#### SOURCE MATERIAL
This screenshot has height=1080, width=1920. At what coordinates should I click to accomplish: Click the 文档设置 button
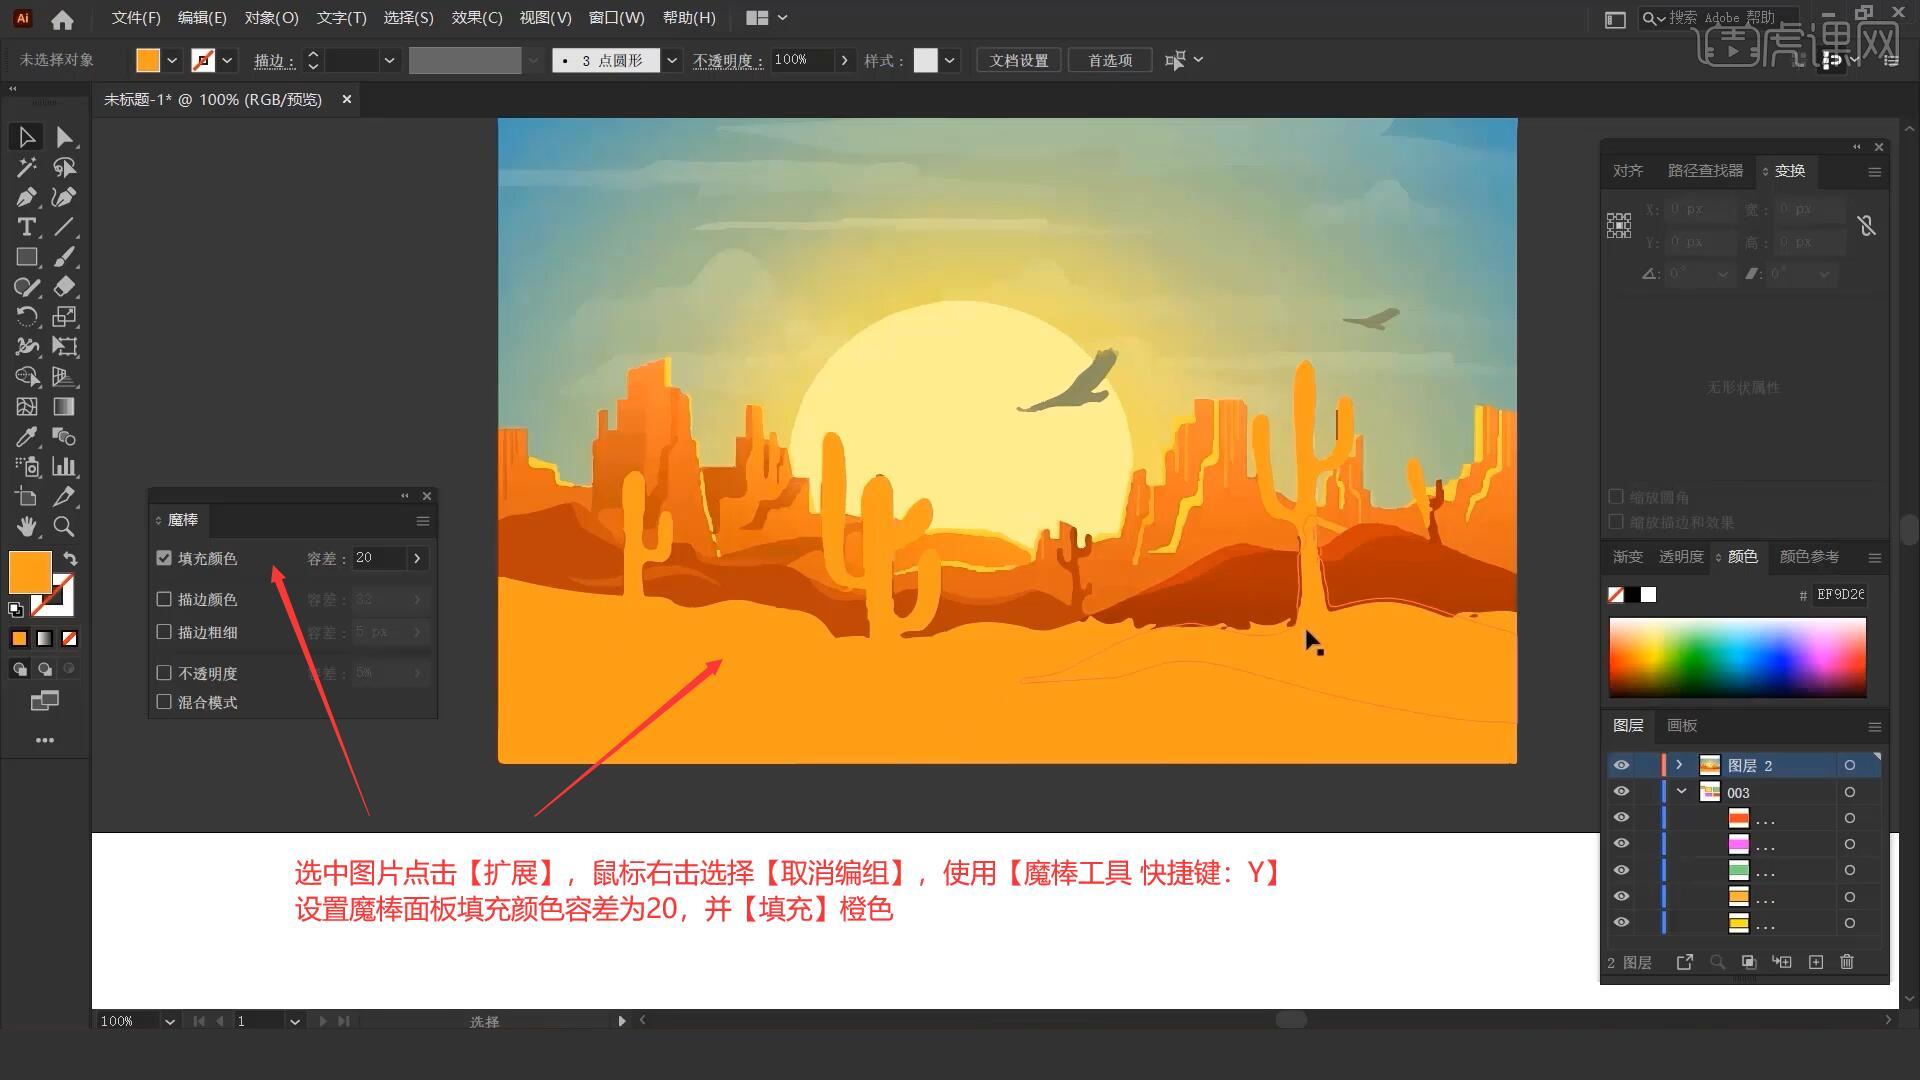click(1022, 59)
########
#### SOURCE MATERIAL
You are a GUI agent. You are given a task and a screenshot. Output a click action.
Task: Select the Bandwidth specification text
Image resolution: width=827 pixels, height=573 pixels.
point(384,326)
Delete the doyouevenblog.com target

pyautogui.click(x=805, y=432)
########
#### SOURCE MATERIAL
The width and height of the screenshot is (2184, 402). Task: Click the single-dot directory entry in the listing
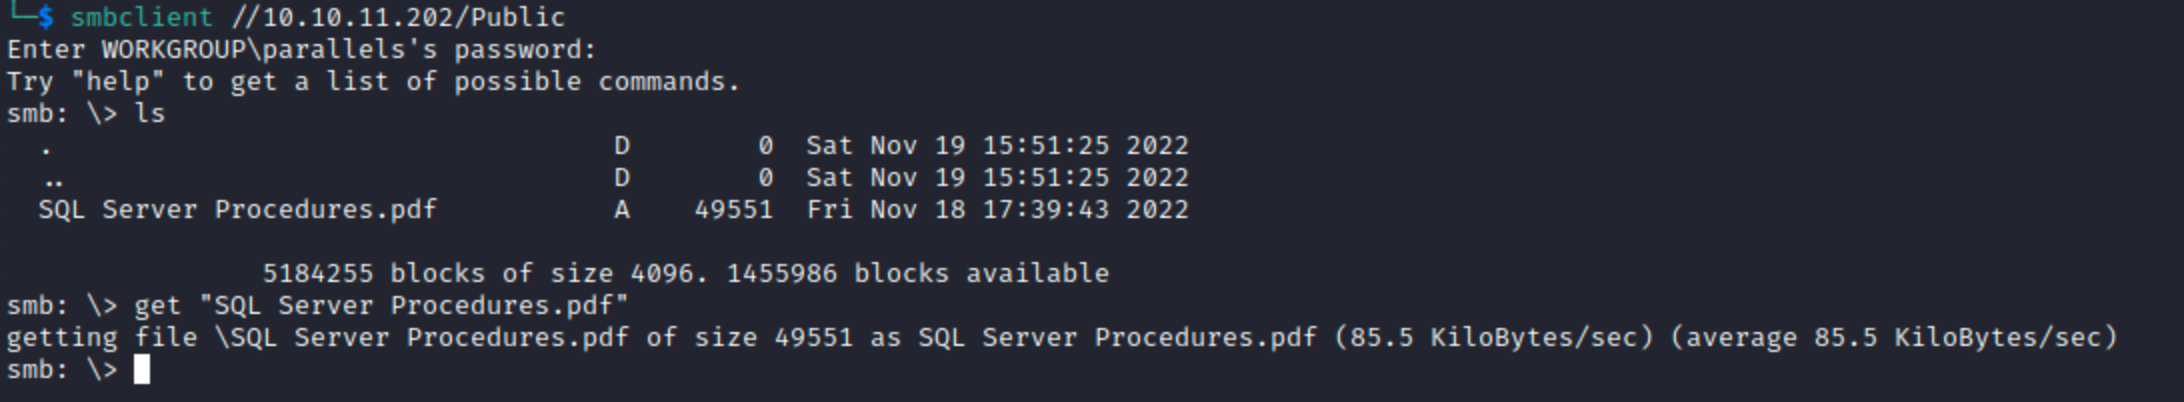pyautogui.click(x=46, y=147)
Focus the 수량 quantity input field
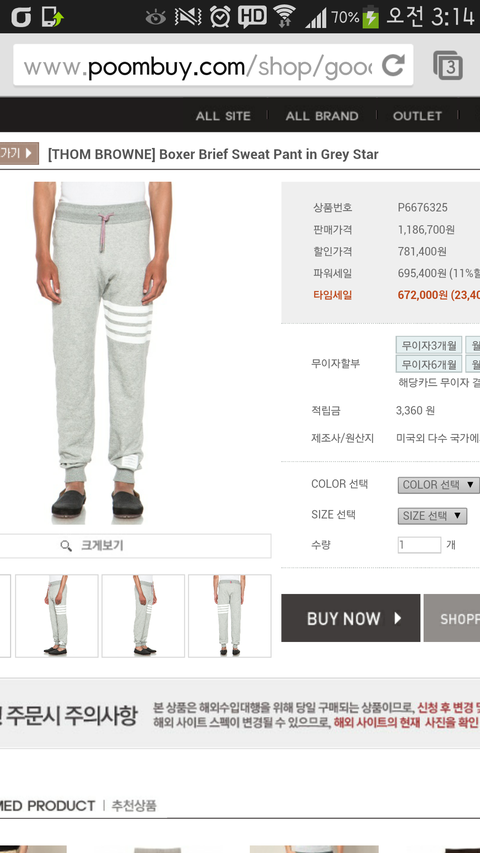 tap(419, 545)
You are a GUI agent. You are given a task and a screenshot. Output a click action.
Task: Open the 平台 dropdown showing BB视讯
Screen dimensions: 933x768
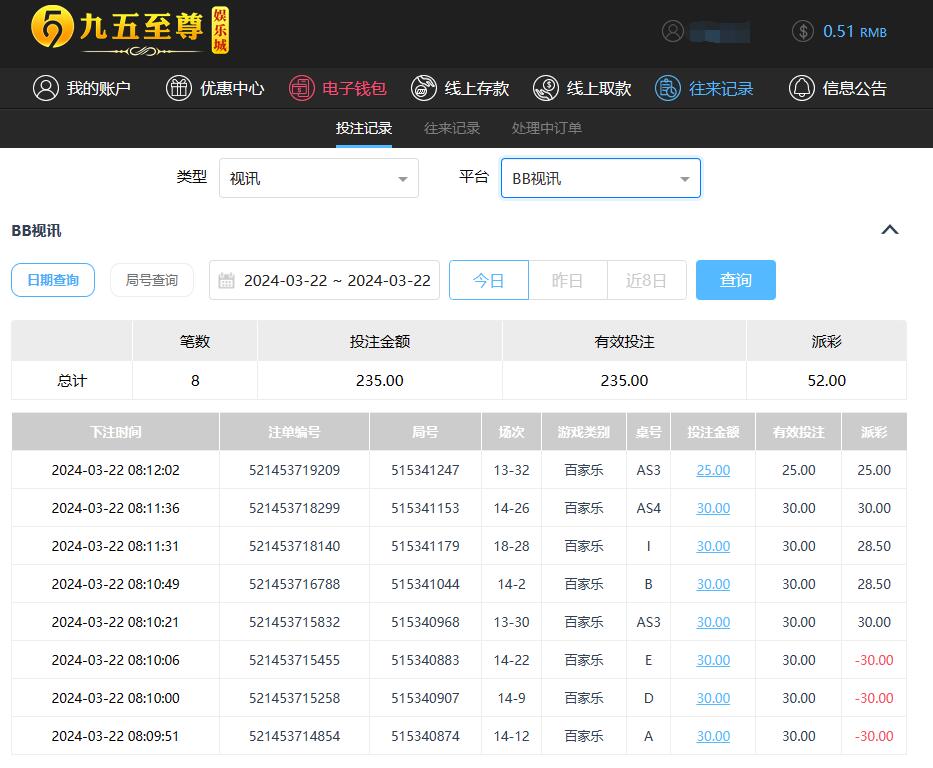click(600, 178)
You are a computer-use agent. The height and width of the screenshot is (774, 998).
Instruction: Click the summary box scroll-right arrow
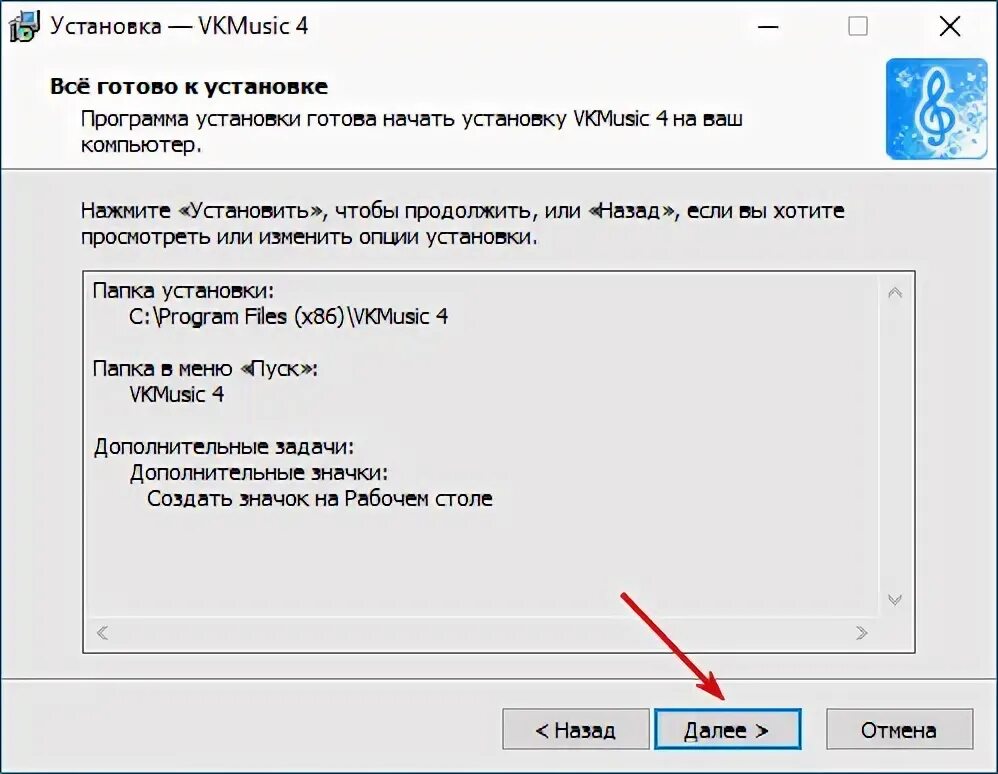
########
### [PROBLEM STATEMENT]
In the data above, find the line with "Screen dimensions: 933x768" and the line with "Instruction: Click the". Please copy exactly those two lines and every line between them, but not the pictures.

### [REPLY TO THE EXERCISE]
Screen dimensions: 933x768
click(600, 178)
You are a computer-use agent. The height and width of the screenshot is (774, 998).
Instruction: Click the summary box scroll-right arrow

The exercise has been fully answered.